Я мигом оказался рядом и принялся осыпать ее поцелуями. Ее губы были мягкими и горячими, и все шло так хорошо, как вдруг она стала уменьшаться в размерах.
— Какого черта? — завопил я. Теперь она лежала вся из себя голая размером не больше восьми дюймов.
Она снова улыбнулась — такая хитренькая улыбочка — и опять выросла.
— Ну и что теперь? — поинтересовался я.
Она схватила полотенце.
— Я тебе отдалась, — невинно ответила она.
И тут она заплакала. Я имею в виду, действительно заплакала. Можете себе представить? И, всхлипывая, сказала:
— Это у меня типа защитной реакции. Понимаешь?..
Я ничего не понимал, но ее слезы подействовали на меня.
Она вытерла глаза уголками полотенца и, шмыгнув носом, сказала:
— Ты мне нравишься, Дэнни, на самом деле нравишься. Но я не смогу отдаться, пока… — Тут она снова зарыдала. — Пока рядом со мной не будет бабушка.
Я молчал. Что я вообще мог сказать?
— Бедняжка. Ей так одиноко сейчас. Ее заставили выйти из ее любимой бутылки из-под ликера, и теперь она живет в какой-то дешевой посудине из-под вина в магазине «Шурмер Деликатессен». Похлопывая своими ресницами, она добавила: — Я знаю, что у нас все будет хорошо, когда мне удастся вызволить оттуда свою бабушку. Ты поможешь мне?
Что мне оставалось делать. Я пошел в «Шурмер Деликатессен» и купил эту бутылку. Я узнал ее по пробке. Джинна сказала, что она должна быть голубого цвета.
Я протянул бутылку Джинне и отвел глаза в сторону, пока она откупоривала ее. Неловко как-то смотреть, когда оттуда станет вылазить ее голая бабушка.

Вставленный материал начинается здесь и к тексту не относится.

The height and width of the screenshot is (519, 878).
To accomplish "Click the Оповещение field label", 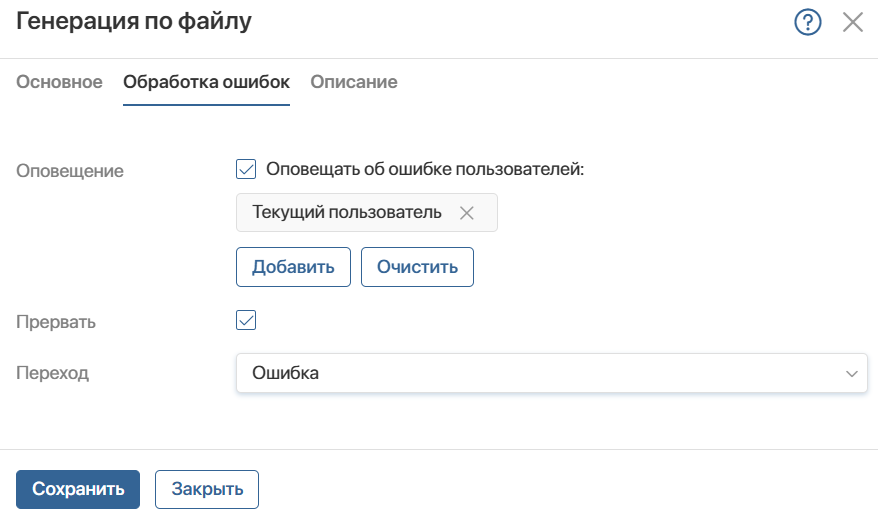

Я услышал хлопок откупоренной пробки, а затем низкий мужской голос:
— Моя крошка!
А Джинна ответила:
— Гарольд, золотце!
Никакой бабушки там и в помине не было.
По комнате разгуливал здоровенный голый парень, а Джинна висела у него на руке и влюбленно заглядывала в глаза.
Затем она посмотрела на меня и сочувственно сказала:
— Извини, Дэнни. Это, конечно, нечестно, но, думаю, ты поймешь. Мы с Гарольдом любим друг друга.
И этот здоровяк расхохотался. Я сразу мог сказать, что ее любовь не взаимная. В его глазах была только похоть и никакой душевной чистоты.